WORK ITEM – Below are entries to return in full. Keep each one exact.

MATERIAL TO PROCESS –
+---+

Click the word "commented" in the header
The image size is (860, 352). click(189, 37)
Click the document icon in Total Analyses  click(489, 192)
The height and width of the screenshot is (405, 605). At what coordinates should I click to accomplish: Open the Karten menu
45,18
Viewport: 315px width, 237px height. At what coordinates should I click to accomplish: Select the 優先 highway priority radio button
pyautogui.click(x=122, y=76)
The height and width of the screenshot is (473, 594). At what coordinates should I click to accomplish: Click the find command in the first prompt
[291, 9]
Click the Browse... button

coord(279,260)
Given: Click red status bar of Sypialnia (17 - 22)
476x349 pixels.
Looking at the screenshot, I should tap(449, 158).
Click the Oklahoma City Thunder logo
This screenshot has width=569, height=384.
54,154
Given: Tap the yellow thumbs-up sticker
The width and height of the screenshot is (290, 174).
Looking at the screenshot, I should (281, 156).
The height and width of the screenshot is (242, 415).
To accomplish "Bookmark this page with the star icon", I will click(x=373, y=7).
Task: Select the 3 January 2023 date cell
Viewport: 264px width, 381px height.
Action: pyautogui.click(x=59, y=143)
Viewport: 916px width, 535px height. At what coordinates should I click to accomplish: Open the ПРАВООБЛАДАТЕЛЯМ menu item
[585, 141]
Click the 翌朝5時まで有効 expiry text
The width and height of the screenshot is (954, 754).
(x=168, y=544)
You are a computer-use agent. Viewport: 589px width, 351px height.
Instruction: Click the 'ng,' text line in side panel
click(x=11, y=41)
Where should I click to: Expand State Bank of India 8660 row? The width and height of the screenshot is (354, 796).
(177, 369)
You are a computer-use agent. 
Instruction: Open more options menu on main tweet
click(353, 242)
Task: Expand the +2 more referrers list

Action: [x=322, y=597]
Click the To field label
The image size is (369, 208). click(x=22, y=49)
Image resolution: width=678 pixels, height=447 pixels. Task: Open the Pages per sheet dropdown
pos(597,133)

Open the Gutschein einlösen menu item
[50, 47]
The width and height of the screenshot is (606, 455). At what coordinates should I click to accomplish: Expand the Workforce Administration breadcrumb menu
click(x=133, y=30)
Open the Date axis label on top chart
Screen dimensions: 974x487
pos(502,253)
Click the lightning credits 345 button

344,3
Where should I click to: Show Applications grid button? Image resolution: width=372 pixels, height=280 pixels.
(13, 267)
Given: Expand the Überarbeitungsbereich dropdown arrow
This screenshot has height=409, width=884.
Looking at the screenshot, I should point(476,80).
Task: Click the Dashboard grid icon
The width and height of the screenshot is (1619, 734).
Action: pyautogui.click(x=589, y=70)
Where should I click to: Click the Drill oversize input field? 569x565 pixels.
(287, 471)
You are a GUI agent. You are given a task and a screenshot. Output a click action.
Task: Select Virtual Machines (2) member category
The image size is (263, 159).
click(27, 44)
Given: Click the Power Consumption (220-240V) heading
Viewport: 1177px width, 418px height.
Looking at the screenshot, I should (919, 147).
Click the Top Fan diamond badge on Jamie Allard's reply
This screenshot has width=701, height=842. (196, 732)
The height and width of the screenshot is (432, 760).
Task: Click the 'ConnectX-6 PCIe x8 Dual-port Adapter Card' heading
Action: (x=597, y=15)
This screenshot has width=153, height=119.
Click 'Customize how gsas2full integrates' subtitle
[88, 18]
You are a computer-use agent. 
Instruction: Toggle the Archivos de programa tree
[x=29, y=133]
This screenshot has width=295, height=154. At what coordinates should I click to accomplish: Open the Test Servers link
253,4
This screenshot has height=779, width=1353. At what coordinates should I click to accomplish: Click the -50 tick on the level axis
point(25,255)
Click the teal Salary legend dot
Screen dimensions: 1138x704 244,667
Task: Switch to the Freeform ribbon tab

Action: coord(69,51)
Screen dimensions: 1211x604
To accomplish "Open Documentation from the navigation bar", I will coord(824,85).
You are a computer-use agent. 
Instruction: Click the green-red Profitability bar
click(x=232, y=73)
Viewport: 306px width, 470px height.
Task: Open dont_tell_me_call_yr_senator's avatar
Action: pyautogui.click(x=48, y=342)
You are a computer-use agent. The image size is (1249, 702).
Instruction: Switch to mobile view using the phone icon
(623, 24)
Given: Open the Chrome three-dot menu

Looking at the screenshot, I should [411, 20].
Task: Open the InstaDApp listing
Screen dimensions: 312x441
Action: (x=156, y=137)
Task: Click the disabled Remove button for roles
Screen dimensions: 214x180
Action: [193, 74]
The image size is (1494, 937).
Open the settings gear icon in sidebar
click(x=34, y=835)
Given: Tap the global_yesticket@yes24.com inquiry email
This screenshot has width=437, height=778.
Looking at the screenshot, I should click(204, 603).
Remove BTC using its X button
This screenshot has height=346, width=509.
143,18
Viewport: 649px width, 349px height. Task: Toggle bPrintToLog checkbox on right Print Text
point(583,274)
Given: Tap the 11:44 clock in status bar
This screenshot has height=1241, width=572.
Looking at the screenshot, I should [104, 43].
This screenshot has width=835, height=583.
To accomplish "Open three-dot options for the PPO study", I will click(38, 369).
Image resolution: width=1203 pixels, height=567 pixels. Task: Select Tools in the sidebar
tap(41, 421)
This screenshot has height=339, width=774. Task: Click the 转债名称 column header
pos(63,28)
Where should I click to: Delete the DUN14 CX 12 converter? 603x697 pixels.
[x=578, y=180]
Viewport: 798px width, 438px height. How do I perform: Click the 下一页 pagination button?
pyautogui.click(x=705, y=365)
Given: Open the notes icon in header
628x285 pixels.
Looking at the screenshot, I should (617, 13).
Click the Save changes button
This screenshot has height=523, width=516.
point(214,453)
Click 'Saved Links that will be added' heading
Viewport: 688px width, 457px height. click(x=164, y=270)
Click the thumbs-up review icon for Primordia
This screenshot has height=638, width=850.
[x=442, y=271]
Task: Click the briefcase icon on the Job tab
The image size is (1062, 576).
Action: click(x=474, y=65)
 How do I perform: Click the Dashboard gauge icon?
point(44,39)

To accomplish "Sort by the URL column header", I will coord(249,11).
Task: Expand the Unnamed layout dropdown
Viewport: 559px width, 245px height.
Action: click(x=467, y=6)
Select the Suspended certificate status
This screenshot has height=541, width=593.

+---+

ANSWER BELOW –
Click the word "commented" in the header
The image size is (860, 352). click(189, 37)
Click the document icon in Total Analyses  click(489, 192)
The height and width of the screenshot is (405, 605). At what coordinates should I click to accomplish: Open the Karten menu
45,18
Viewport: 315px width, 237px height. At what coordinates should I click to accomplish: Select the 優先 highway priority radio button
pyautogui.click(x=122, y=76)
The height and width of the screenshot is (473, 594). At what coordinates should I click to accomplish: Click the find command in the first prompt
[291, 9]
Click the Browse... button

coord(279,260)
Given: Click red status bar of Sypialnia (17 - 22)
476x349 pixels.
Looking at the screenshot, I should tap(449, 158).
Click the Oklahoma City Thunder logo
This screenshot has width=569, height=384.
54,154
Given: Tap the yellow thumbs-up sticker
The width and height of the screenshot is (290, 174).
Looking at the screenshot, I should (281, 156).
The height and width of the screenshot is (242, 415).
To accomplish "Bookmark this page with the star icon", I will click(x=373, y=7).
Task: Select the 3 January 2023 date cell
Viewport: 264px width, 381px height.
Action: pyautogui.click(x=59, y=143)
Viewport: 916px width, 535px height. At what coordinates should I click to accomplish: Open the ПРАВООБЛАДАТЕЛЯМ menu item
[585, 141]
Click the 翌朝5時まで有効 expiry text
The width and height of the screenshot is (954, 754).
(x=168, y=544)
You are a computer-use agent. Viewport: 589px width, 351px height.
Instruction: Click the 'ng,' text line in side panel
click(x=11, y=41)
Where should I click to: Expand State Bank of India 8660 row? The width and height of the screenshot is (354, 796).
(177, 369)
You are a computer-use agent. 
Instruction: Open more options menu on main tweet
click(353, 242)
Task: Expand the +2 more referrers list

Action: [x=322, y=597]
Click the To field label
The image size is (369, 208). click(x=22, y=49)
Image resolution: width=678 pixels, height=447 pixels. Task: Open the Pages per sheet dropdown
pos(597,133)

Open the Gutschein einlösen menu item
[50, 47]
The width and height of the screenshot is (606, 455). At what coordinates should I click to accomplish: Expand the Workforce Administration breadcrumb menu
click(x=133, y=30)
Open the Date axis label on top chart
Screen dimensions: 974x487
pos(502,253)
Click the lightning credits 345 button

344,3
Where should I click to: Show Applications grid button? Image resolution: width=372 pixels, height=280 pixels.
(13, 267)
Given: Expand the Überarbeitungsbereich dropdown arrow
This screenshot has height=409, width=884.
Looking at the screenshot, I should point(476,80).
Task: Click the Dashboard grid icon
The width and height of the screenshot is (1619, 734).
Action: pyautogui.click(x=589, y=70)
Where should I click to: Click the Drill oversize input field? 569x565 pixels.
(287, 471)
You are a GUI agent. You are given a task and a screenshot. Output a click action.
Task: Select Virtual Machines (2) member category
The image size is (263, 159).
click(27, 44)
Given: Click the Power Consumption (220-240V) heading
Viewport: 1177px width, 418px height.
Looking at the screenshot, I should (919, 147).
Click the Top Fan diamond badge on Jamie Allard's reply
This screenshot has width=701, height=842. (196, 732)
The height and width of the screenshot is (432, 760).
Task: Click the 'ConnectX-6 PCIe x8 Dual-port Adapter Card' heading
Action: (x=597, y=15)
This screenshot has width=153, height=119.
Click 'Customize how gsas2full integrates' subtitle
[88, 18]
You are a computer-use agent. 
Instruction: Toggle the Archivos de programa tree
[x=29, y=133]
This screenshot has width=295, height=154. At what coordinates should I click to accomplish: Open the Test Servers link
253,4
This screenshot has height=779, width=1353. At what coordinates should I click to accomplish: Click the -50 tick on the level axis
point(25,255)
Click the teal Salary legend dot
Screen dimensions: 1138x704 244,667
Task: Switch to the Freeform ribbon tab

Action: coord(69,51)
Screen dimensions: 1211x604
To accomplish "Open Documentation from the navigation bar", I will coord(824,85).
You are a computer-use agent. 
Instruction: Click the green-red Profitability bar
click(x=232, y=73)
Viewport: 306px width, 470px height.
Task: Open dont_tell_me_call_yr_senator's avatar
Action: pyautogui.click(x=48, y=342)
You are a computer-use agent. The image size is (1249, 702).
Instruction: Switch to mobile view using the phone icon
(623, 24)
Given: Open the Chrome three-dot menu

Looking at the screenshot, I should [411, 20].
Task: Open the InstaDApp listing
Screen dimensions: 312x441
Action: (x=156, y=137)
Task: Click the disabled Remove button for roles
Screen dimensions: 214x180
Action: [193, 74]
The image size is (1494, 937).
Open the settings gear icon in sidebar
click(x=34, y=835)
Given: Tap the global_yesticket@yes24.com inquiry email
This screenshot has width=437, height=778.
Looking at the screenshot, I should click(204, 603).
Remove BTC using its X button
This screenshot has height=346, width=509.
143,18
Viewport: 649px width, 349px height. Task: Toggle bPrintToLog checkbox on right Print Text
point(583,274)
Given: Tap the 11:44 clock in status bar
This screenshot has height=1241, width=572.
Looking at the screenshot, I should [104, 43].
This screenshot has width=835, height=583.
To accomplish "Open three-dot options for the PPO study", I will click(38, 369).
Image resolution: width=1203 pixels, height=567 pixels. Task: Select Tools in the sidebar
tap(41, 421)
This screenshot has height=339, width=774. Task: Click the 转债名称 column header
pos(63,28)
Where should I click to: Delete the DUN14 CX 12 converter? 603x697 pixels.
[x=578, y=180]
Viewport: 798px width, 438px height. How do I perform: Click the 下一页 pagination button?
pyautogui.click(x=705, y=365)
Given: Open the notes icon in header
628x285 pixels.
Looking at the screenshot, I should (617, 13).
Click the Save changes button
This screenshot has height=523, width=516.
point(214,453)
Click 'Saved Links that will be added' heading
Viewport: 688px width, 457px height. click(x=164, y=270)
Click the thumbs-up review icon for Primordia
This screenshot has height=638, width=850.
[x=442, y=271]
Task: Click the briefcase icon on the Job tab
The image size is (1062, 576).
Action: click(x=474, y=65)
 How do I perform: Click the Dashboard gauge icon?
point(44,39)

To accomplish "Sort by the URL column header", I will coord(249,11).
Task: Expand the Unnamed layout dropdown
Viewport: 559px width, 245px height.
Action: click(x=467, y=6)
Select the Suspended certificate status
This screenshot has height=541, width=593.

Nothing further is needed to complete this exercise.